__Exercise details__
Repeat the items below word for word, starting with the line that contains "You are a computer-use" and continuing through the end of the items, with both ends included. Leave the pictures out of your answer.

---------- Recorded information ----------

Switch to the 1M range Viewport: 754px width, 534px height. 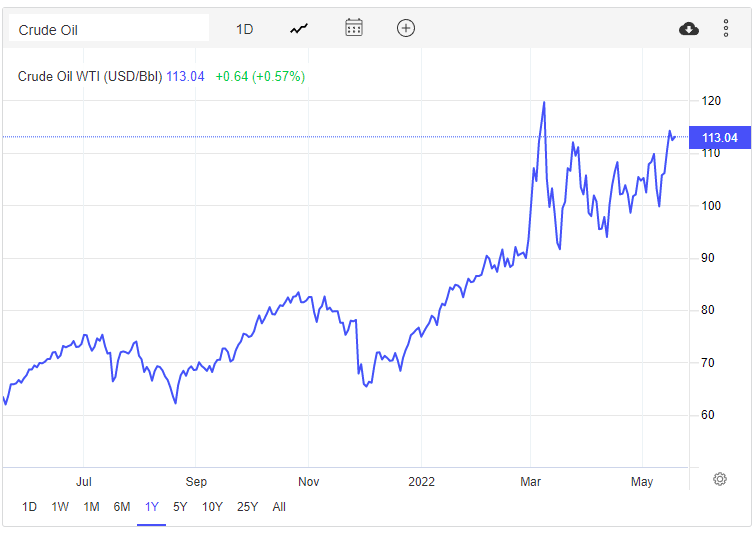(x=91, y=507)
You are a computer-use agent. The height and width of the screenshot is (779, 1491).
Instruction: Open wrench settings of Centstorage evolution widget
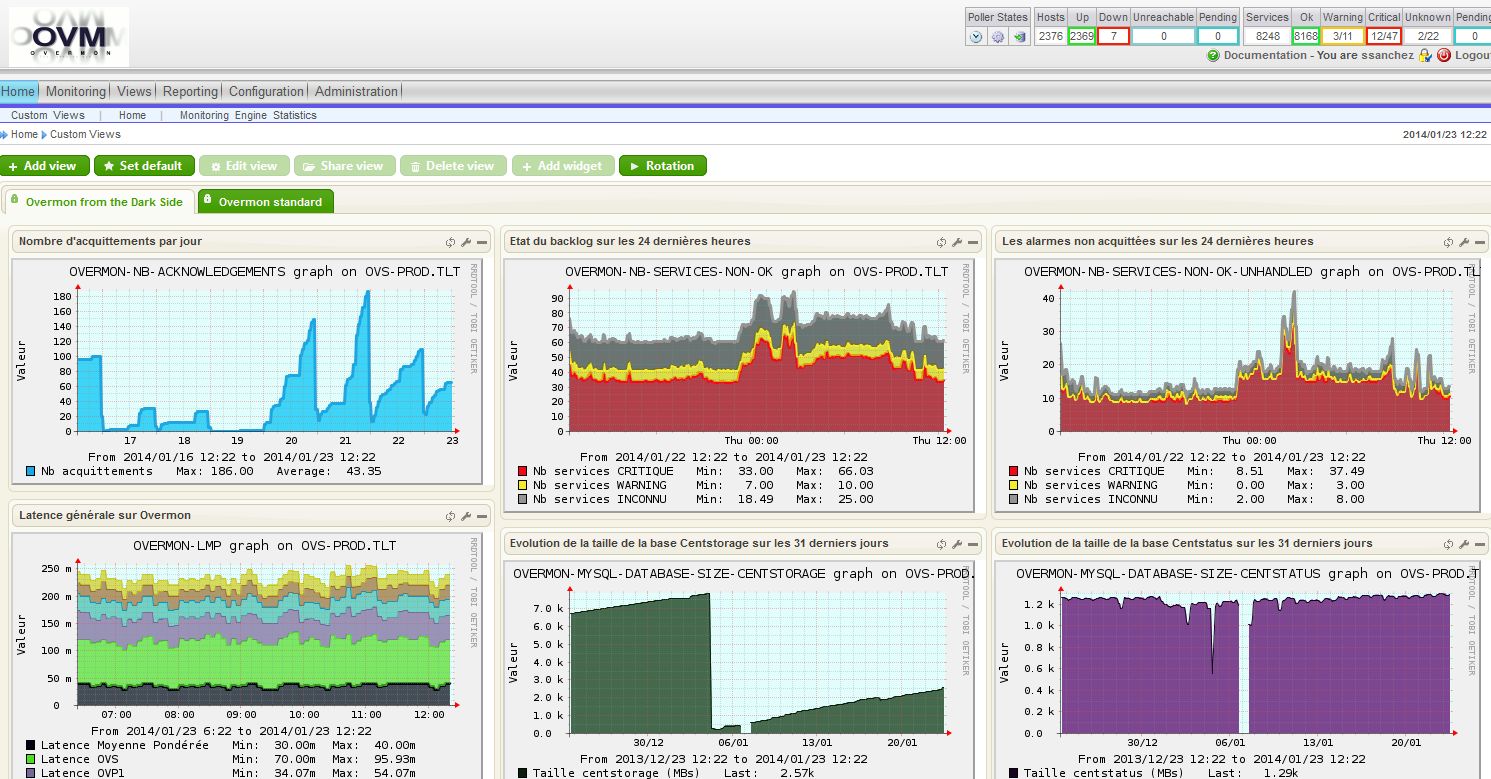coord(957,544)
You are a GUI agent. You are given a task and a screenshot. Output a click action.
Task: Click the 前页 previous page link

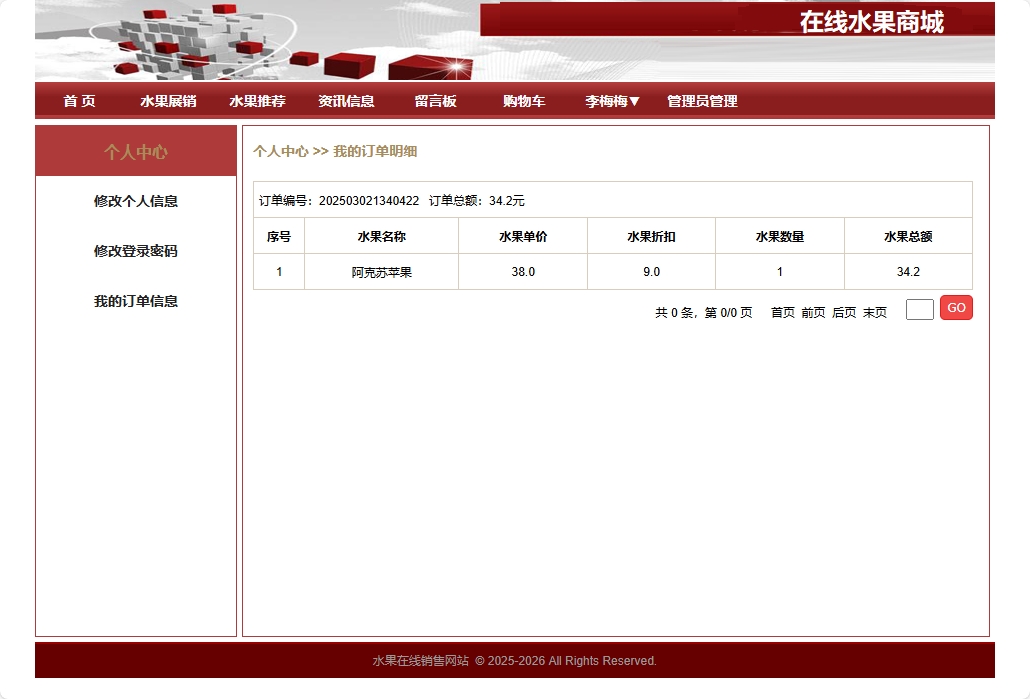(813, 311)
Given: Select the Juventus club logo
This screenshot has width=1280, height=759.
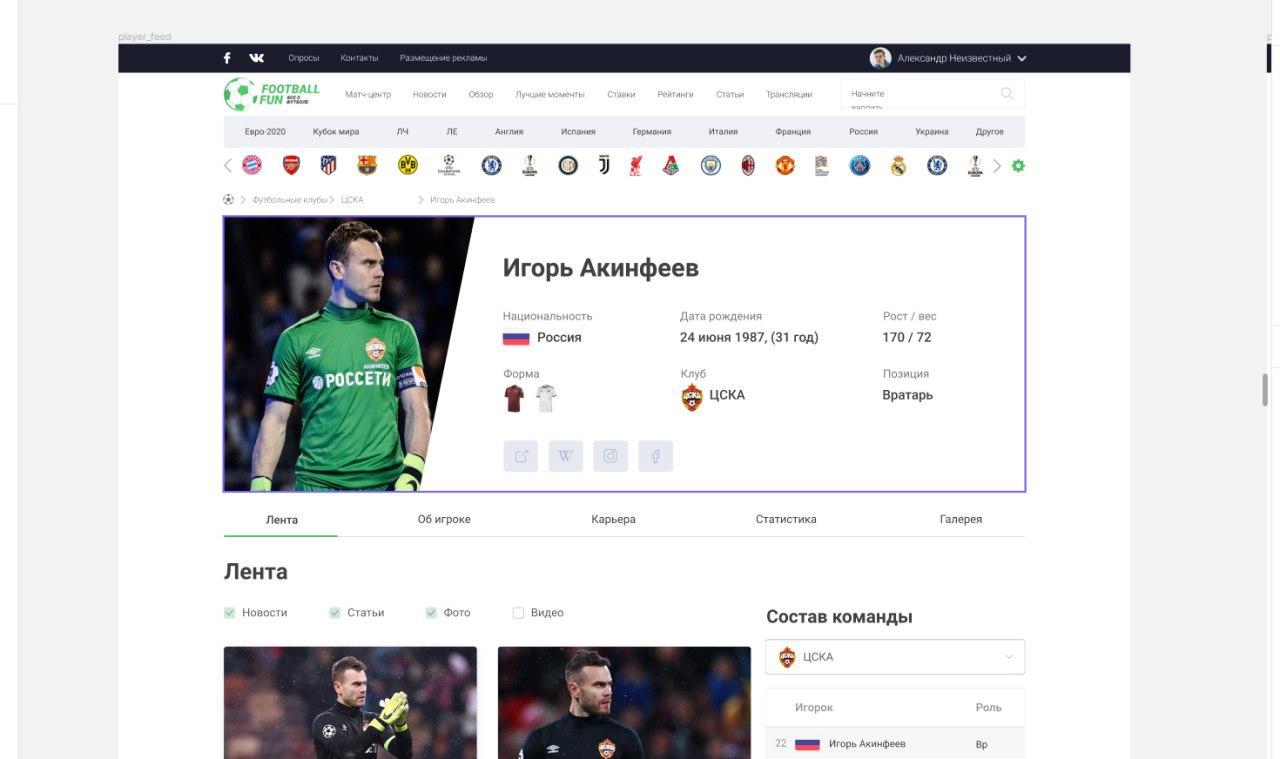Looking at the screenshot, I should pos(604,165).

----------

__Solution to this exercise__
You are a computer-use agent. The height and width of the screenshot is (779, 1491).
Instruction: Open wrench settings of Centstorage evolution widget
coord(957,544)
You are a GUI agent. You are given a task and a screenshot. Output a click action.
Task: Click the 前页 previous page link

(813, 311)
Given: Select the Juventus club logo
This screenshot has width=1280, height=759.
Looking at the screenshot, I should pos(604,165).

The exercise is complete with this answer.